Into his 14th season, Chadwick now sits second to only former boss Tony Cruz – on a mammoth 946 wins in the saddle – among local Hong Kong jockeys after passing Howard Cheng Yue-tin’s total of 436 victories, with fellow current rider Vincent Ho Chak-yiu also stalking Cheng with 430 wins.

It’s no mean feat for someone who became a jockey somewhat by accident after his adoptive mother Jennifer saw a Jockey Club advertisement and Chadwick initially thought he was heading off for summer camp, but was actually joining the apprentice jockeys’ school and “kept passing the criteria so just kept going”.

He also had his fair share of injury troubles during the middle years of his career, a slump that slowed him to such a point that it’s taken his output some years to return to close to the numbers he managed early on.

A boom youngster, Chadwick raced through his apprenticeship under Cruz in record time and didn’t dip below 43 winners in his first five seasons, a period that included a string of Group One victories aboard the great California Memory.

A broken finger in the 2014-15 season was followed by a knee reconstruction (2015-16) and stress fractures in his foot (2016-17), restricting him to win tallies of 16, 12 and nine, respectively, but things have been on the improve ever since.

Following expanding hauls of 19, 22, 24 and 31 in the past four seasons, Chadwick is producing numbers this season not seen from him in nearly a decade.

His double at Sha Tin on Sunday saw him move to 33 victories for the campaign – already his best season since 2013-14 through only 59 of the 88 meetings.

It’s been a career of three distinct stages – the Cruz years, what the man himself calls the “injury years” and the revival.

“I don’t like looking back too much because for most of my career I’m pretty critical of myself and I don’t enjoy looking back at all the years I spent out injured – I know that held me back a lot and put me on the back foot for a long time. I’m more interested in trying to improve,” Chadwick said.

“Things are going a bit better now but I’m not looking back because I know if I was 100 per cent I could have easily ridden another 30 or 40 winners a season. That in itself is over 100 winners.”

While tough to swallow after such a barnstorming start to his career, Chadwick can find the positives from his time on the sidelines and admits he had to reinvent himself.

California Memory wins the 2013 Champions & Chater Cup under Matthew Chadwick. Photo: Kenneth Chan

“It was a different lifetime because I was getting so much support from Tony and he is such a big stable and I was just riding the wave,” he said.

“I was filling the first four or five in the premiership without much of a hassle because of that support but I was losing a lot on the development side of the personal relationships with the other trainers and other owners.

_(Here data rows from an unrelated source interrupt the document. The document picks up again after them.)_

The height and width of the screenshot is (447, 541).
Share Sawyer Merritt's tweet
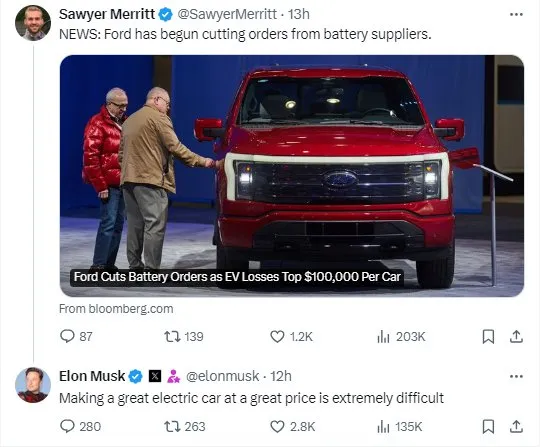[516, 336]
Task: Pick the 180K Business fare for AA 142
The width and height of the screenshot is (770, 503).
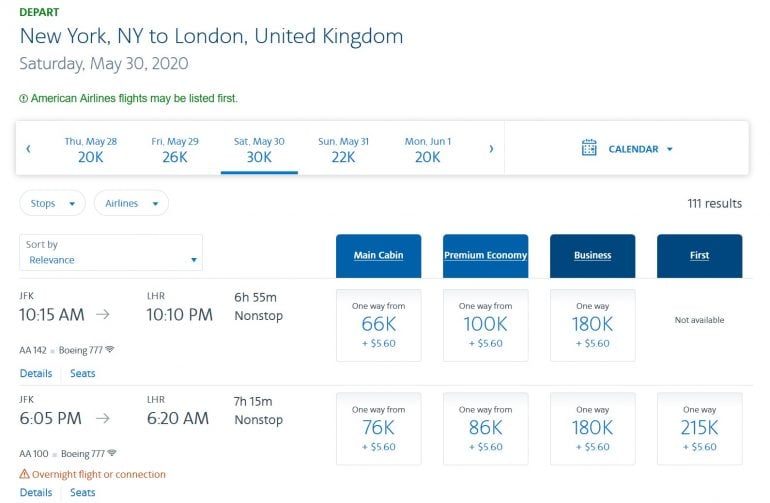Action: 592,324
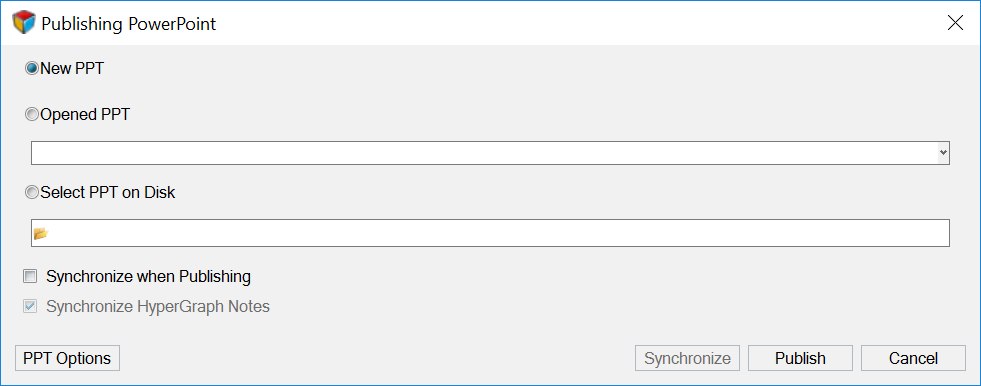The width and height of the screenshot is (981, 386).
Task: Expand the Opened PPT dropdown arrow
Action: tap(943, 153)
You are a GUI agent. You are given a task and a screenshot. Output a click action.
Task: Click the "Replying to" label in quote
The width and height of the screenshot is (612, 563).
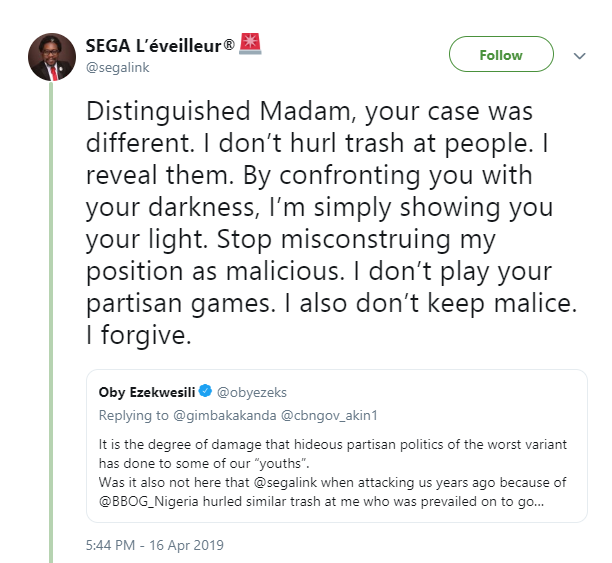pos(132,412)
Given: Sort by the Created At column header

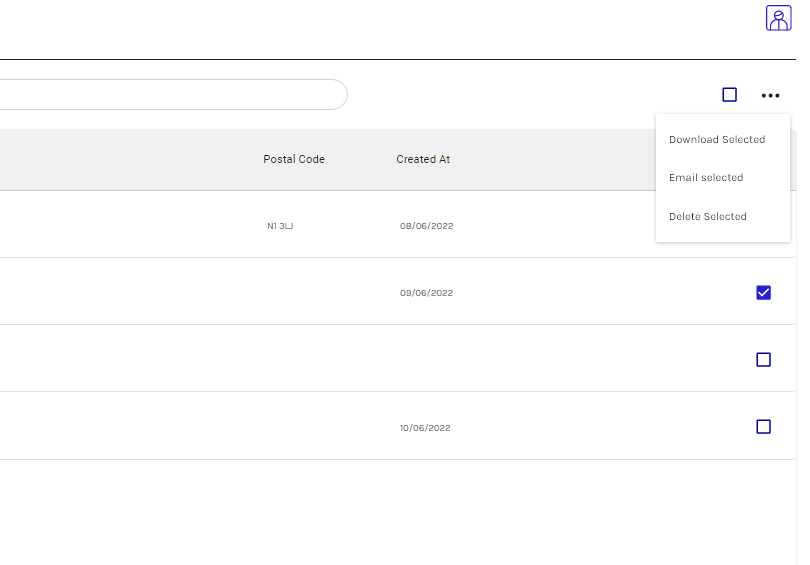Looking at the screenshot, I should [423, 160].

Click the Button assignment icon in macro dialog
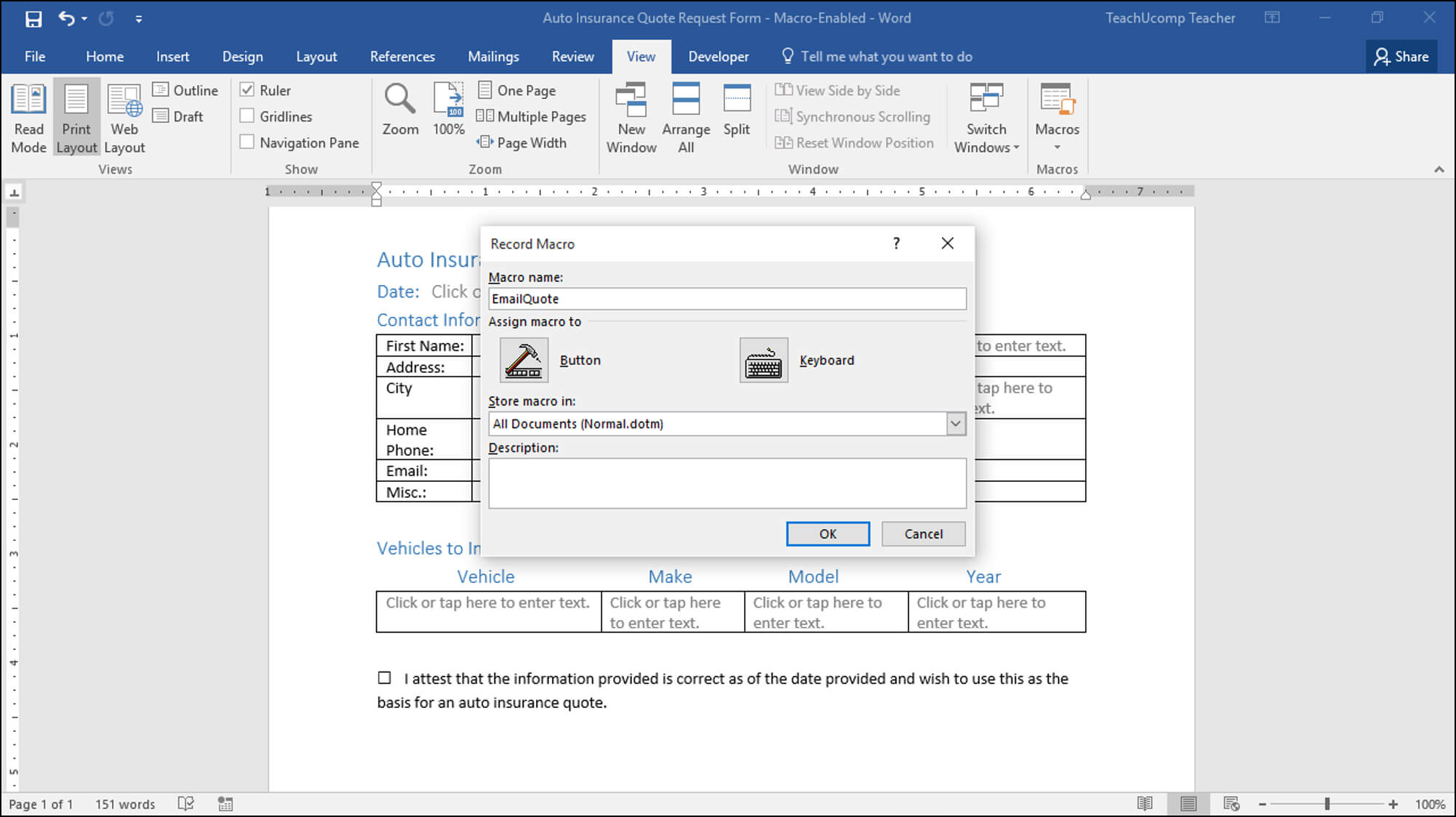(524, 358)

“It was just me riding for one stable and he was giving me a lot of success but I hadn’t developed in other areas. The last few years with the ups and downs have given me the opportunity to do that and strengthen in those areas and I think my riding has shown that.

“The last few years it’s been a mental game of getting your head around it, learning all the systems, getting the support and trying to stay on the horses at the right time.

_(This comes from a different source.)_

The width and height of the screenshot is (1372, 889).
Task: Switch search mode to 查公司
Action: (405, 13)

Jockey Matthew Chadwick and trainer Tony Cruz enjoy one of California Memory’s victories. Photo: Kenneth Chan

“I’m a totally different rider to what I was before, I feel a lot more well rounded and polished and I know a lot more about the ins and outs now.”

Chadwick finds himself back in the top five in the jockeys’ premiership after Sunday’s brace and, while he admits it’s still a constant battle to retain his better rides, he’s “very happy with the variety of support I’m getting and hopefully I can go from strength to strength”.

But while the winners are streaming in, it’s that Group One-winning feeling he got to know so well with California Memory that Chadwick craves the most after a string of placings at the top level in the past couple of seasons – including runner-up finishes aboard Savvy Nine and Ka Ying Star on the same day in February.

Chadwick hits 400 winners 1,765 days after his 300th: ‘it hasn’t been easy’

“It’s been annoying I haven’t been able to win another one, especially in recent years,” he said.

“Through the injury years it was more just working on the foundations, trying to get back the support, working on my own style and getting myself physically and mentally prepared for this place.

“But the last couple of years and then this season have been quite frustrating. I haven’t been on the best horses in the Group races but I’ve been able to work my way back onto half-decent horses and they’ve all run up to their best, but they just haven’t been able to knock it in.”